● Extracted records
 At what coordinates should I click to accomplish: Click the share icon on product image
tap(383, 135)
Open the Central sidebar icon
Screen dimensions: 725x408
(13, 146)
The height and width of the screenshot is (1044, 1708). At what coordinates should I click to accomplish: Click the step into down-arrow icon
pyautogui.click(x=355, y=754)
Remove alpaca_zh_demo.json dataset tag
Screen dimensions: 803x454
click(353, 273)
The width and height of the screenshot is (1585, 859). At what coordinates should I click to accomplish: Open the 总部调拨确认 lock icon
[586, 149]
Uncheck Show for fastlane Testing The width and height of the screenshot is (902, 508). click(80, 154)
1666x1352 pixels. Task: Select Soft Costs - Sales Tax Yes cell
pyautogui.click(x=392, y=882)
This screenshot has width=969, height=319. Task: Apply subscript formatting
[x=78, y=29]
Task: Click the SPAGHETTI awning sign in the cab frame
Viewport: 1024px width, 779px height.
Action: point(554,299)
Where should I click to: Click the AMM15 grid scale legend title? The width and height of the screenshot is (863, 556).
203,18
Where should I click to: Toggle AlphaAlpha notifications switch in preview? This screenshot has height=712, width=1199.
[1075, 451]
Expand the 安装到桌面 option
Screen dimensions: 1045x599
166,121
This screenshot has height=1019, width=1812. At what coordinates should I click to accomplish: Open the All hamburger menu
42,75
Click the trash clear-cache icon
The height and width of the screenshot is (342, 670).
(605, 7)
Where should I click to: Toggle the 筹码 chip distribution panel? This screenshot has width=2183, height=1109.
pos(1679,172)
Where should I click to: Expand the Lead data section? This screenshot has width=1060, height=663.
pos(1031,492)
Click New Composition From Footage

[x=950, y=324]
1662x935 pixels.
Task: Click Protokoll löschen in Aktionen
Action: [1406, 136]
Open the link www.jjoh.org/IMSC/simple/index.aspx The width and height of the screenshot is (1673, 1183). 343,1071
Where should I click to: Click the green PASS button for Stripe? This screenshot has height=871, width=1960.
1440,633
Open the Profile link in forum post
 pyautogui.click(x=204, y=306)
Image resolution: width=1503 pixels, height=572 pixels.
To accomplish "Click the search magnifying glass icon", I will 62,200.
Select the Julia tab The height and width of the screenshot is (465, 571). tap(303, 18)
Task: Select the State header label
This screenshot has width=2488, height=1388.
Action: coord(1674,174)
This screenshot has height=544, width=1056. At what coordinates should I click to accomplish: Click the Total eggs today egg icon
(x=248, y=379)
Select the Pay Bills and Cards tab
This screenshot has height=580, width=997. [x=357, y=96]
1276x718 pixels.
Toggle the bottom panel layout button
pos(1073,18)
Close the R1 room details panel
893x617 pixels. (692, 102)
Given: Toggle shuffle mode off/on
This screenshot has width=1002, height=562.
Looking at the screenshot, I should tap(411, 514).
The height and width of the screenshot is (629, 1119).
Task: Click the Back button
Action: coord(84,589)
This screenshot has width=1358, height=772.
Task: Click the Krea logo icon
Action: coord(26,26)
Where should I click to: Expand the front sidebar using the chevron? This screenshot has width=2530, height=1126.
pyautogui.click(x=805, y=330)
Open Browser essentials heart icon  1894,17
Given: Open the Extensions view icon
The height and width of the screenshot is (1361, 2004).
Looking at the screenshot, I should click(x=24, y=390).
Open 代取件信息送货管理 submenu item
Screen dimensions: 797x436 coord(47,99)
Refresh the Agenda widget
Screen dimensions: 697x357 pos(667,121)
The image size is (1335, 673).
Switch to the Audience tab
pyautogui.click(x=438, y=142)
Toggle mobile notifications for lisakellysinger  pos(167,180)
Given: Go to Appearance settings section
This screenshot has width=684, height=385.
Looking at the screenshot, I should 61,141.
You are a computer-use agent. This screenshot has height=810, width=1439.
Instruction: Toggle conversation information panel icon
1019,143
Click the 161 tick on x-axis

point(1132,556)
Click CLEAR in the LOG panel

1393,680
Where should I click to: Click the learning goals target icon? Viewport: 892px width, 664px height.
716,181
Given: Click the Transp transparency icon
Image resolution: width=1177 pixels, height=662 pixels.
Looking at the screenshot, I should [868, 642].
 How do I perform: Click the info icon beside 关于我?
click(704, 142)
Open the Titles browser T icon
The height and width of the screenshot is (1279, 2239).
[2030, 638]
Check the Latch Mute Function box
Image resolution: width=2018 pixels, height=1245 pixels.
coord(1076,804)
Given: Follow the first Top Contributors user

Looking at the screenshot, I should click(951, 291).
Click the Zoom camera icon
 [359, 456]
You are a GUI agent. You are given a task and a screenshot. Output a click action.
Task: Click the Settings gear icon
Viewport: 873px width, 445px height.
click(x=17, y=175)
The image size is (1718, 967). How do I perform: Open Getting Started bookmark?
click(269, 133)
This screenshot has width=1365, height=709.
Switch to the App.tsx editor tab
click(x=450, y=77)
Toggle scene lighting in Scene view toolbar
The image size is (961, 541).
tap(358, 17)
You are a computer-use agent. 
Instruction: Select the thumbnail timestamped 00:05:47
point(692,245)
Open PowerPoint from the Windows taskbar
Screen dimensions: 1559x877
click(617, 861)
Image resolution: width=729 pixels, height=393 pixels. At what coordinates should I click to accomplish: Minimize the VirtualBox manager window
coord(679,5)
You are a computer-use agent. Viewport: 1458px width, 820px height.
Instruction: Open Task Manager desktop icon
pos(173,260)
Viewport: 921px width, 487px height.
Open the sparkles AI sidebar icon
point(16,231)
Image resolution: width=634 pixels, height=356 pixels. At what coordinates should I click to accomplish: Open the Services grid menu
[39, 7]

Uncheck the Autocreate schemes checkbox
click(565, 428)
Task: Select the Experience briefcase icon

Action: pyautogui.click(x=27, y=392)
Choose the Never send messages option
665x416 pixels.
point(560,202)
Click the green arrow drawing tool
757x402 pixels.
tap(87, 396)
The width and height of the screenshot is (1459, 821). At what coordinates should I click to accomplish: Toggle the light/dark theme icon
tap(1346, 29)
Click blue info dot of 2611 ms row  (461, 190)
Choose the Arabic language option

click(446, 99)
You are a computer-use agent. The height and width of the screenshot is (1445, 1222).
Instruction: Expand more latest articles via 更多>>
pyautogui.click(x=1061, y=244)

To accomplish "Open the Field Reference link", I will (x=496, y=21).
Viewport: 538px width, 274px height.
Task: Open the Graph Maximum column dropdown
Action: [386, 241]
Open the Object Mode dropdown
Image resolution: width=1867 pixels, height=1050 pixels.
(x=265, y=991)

● Goal of the exercise
Reproduce the material above, every line of it, exactly.

● Completed task
 At what coordinates should I click to accomplish: Click the share icon on product image
tap(383, 135)
Open the Central sidebar icon
Screen dimensions: 725x408
(13, 146)
The height and width of the screenshot is (1044, 1708). At what coordinates should I click to accomplish: Click the step into down-arrow icon
pyautogui.click(x=355, y=754)
Remove alpaca_zh_demo.json dataset tag
Screen dimensions: 803x454
click(353, 273)
The width and height of the screenshot is (1585, 859). At what coordinates should I click to accomplish: Open the 总部调拨确认 lock icon
[586, 149]
Uncheck Show for fastlane Testing The width and height of the screenshot is (902, 508). click(80, 154)
1666x1352 pixels. Task: Select Soft Costs - Sales Tax Yes cell
pyautogui.click(x=392, y=882)
This screenshot has width=969, height=319. Task: Apply subscript formatting
[x=78, y=29]
Task: Click the SPAGHETTI awning sign in the cab frame
Viewport: 1024px width, 779px height.
Action: point(554,299)
Where should I click to: Click the AMM15 grid scale legend title? The width and height of the screenshot is (863, 556).
203,18
Where should I click to: Toggle AlphaAlpha notifications switch in preview? This screenshot has height=712, width=1199.
[1075, 451]
Expand the 安装到桌面 option
Screen dimensions: 1045x599
166,121
This screenshot has height=1019, width=1812. At what coordinates should I click to accomplish: Open the All hamburger menu
42,75
Click the trash clear-cache icon
The height and width of the screenshot is (342, 670).
(605, 7)
Where should I click to: Toggle the 筹码 chip distribution panel? This screenshot has width=2183, height=1109.
pos(1679,172)
Where should I click to: Expand the Lead data section? This screenshot has width=1060, height=663.
pos(1031,492)
Click New Composition From Footage

[x=950, y=324]
1662x935 pixels.
Task: Click Protokoll löschen in Aktionen
Action: [1406, 136]
Open the link www.jjoh.org/IMSC/simple/index.aspx The width and height of the screenshot is (1673, 1183). 343,1071
Where should I click to: Click the green PASS button for Stripe? This screenshot has height=871, width=1960.
1440,633
Open the Profile link in forum post
 pyautogui.click(x=204, y=306)
Image resolution: width=1503 pixels, height=572 pixels.
To accomplish "Click the search magnifying glass icon", I will 62,200.
Select the Julia tab The height and width of the screenshot is (465, 571). tap(303, 18)
Task: Select the State header label
This screenshot has width=2488, height=1388.
Action: coord(1674,174)
This screenshot has height=544, width=1056. At what coordinates should I click to accomplish: Click the Total eggs today egg icon
(x=248, y=379)
Select the Pay Bills and Cards tab
This screenshot has height=580, width=997. [x=357, y=96]
1276x718 pixels.
Toggle the bottom panel layout button
pos(1073,18)
Close the R1 room details panel
893x617 pixels. (692, 102)
Given: Toggle shuffle mode off/on
This screenshot has width=1002, height=562.
Looking at the screenshot, I should tap(411, 514).
The height and width of the screenshot is (629, 1119).
Task: Click the Back button
Action: coord(84,589)
This screenshot has width=1358, height=772.
Task: Click the Krea logo icon
Action: coord(26,26)
Where should I click to: Expand the front sidebar using the chevron? This screenshot has width=2530, height=1126.
pyautogui.click(x=805, y=330)
Open Browser essentials heart icon  1894,17
Given: Open the Extensions view icon
The height and width of the screenshot is (1361, 2004).
Looking at the screenshot, I should click(x=24, y=390).
Open 代取件信息送货管理 submenu item
Screen dimensions: 797x436 coord(47,99)
Refresh the Agenda widget
Screen dimensions: 697x357 pos(667,121)
The image size is (1335, 673).
Switch to the Audience tab
pyautogui.click(x=438, y=142)
Toggle mobile notifications for lisakellysinger  pos(167,180)
Given: Go to Appearance settings section
This screenshot has width=684, height=385.
Looking at the screenshot, I should 61,141.
You are a computer-use agent. This screenshot has height=810, width=1439.
Instruction: Toggle conversation information panel icon
1019,143
Click the 161 tick on x-axis

point(1132,556)
Click CLEAR in the LOG panel

1393,680
Where should I click to: Click the learning goals target icon? Viewport: 892px width, 664px height.
716,181
Given: Click the Transp transparency icon
Image resolution: width=1177 pixels, height=662 pixels.
Looking at the screenshot, I should [868, 642].
 How do I perform: Click the info icon beside 关于我?
click(704, 142)
Open the Titles browser T icon
The height and width of the screenshot is (1279, 2239).
[2030, 638]
Check the Latch Mute Function box
Image resolution: width=2018 pixels, height=1245 pixels.
coord(1076,804)
Given: Follow the first Top Contributors user

Looking at the screenshot, I should click(951, 291).
Click the Zoom camera icon
 [359, 456]
You are a GUI agent. You are given a task and a screenshot. Output a click action.
Task: Click the Settings gear icon
Viewport: 873px width, 445px height.
click(x=17, y=175)
The image size is (1718, 967). How do I perform: Open Getting Started bookmark?
click(269, 133)
This screenshot has width=1365, height=709.
Switch to the App.tsx editor tab
click(x=450, y=77)
Toggle scene lighting in Scene view toolbar
The image size is (961, 541).
tap(358, 17)
You are a computer-use agent. 
Instruction: Select the thumbnail timestamped 00:05:47
point(692,245)
Open PowerPoint from the Windows taskbar
Screen dimensions: 1559x877
click(617, 861)
Image resolution: width=729 pixels, height=393 pixels. At what coordinates should I click to accomplish: Minimize the VirtualBox manager window
coord(679,5)
You are a computer-use agent. Viewport: 1458px width, 820px height.
Instruction: Open Task Manager desktop icon
pos(173,260)
Viewport: 921px width, 487px height.
Open the sparkles AI sidebar icon
point(16,231)
Image resolution: width=634 pixels, height=356 pixels. At what coordinates should I click to accomplish: Open the Services grid menu
[39, 7]

Uncheck the Autocreate schemes checkbox
click(565, 428)
Task: Select the Experience briefcase icon

Action: pyautogui.click(x=27, y=392)
Choose the Never send messages option
665x416 pixels.
point(560,202)
Click the green arrow drawing tool
757x402 pixels.
tap(87, 396)
The width and height of the screenshot is (1459, 821). At what coordinates should I click to accomplish: Toggle the light/dark theme icon
tap(1346, 29)
Click blue info dot of 2611 ms row  (461, 190)
Choose the Arabic language option

click(446, 99)
You are a computer-use agent. The height and width of the screenshot is (1445, 1222).
Instruction: Expand more latest articles via 更多>>
pyautogui.click(x=1061, y=244)

To accomplish "Open the Field Reference link", I will (x=496, y=21).
Viewport: 538px width, 274px height.
Task: Open the Graph Maximum column dropdown
Action: [386, 241]
Open the Object Mode dropdown
Image resolution: width=1867 pixels, height=1050 pixels.
(x=265, y=991)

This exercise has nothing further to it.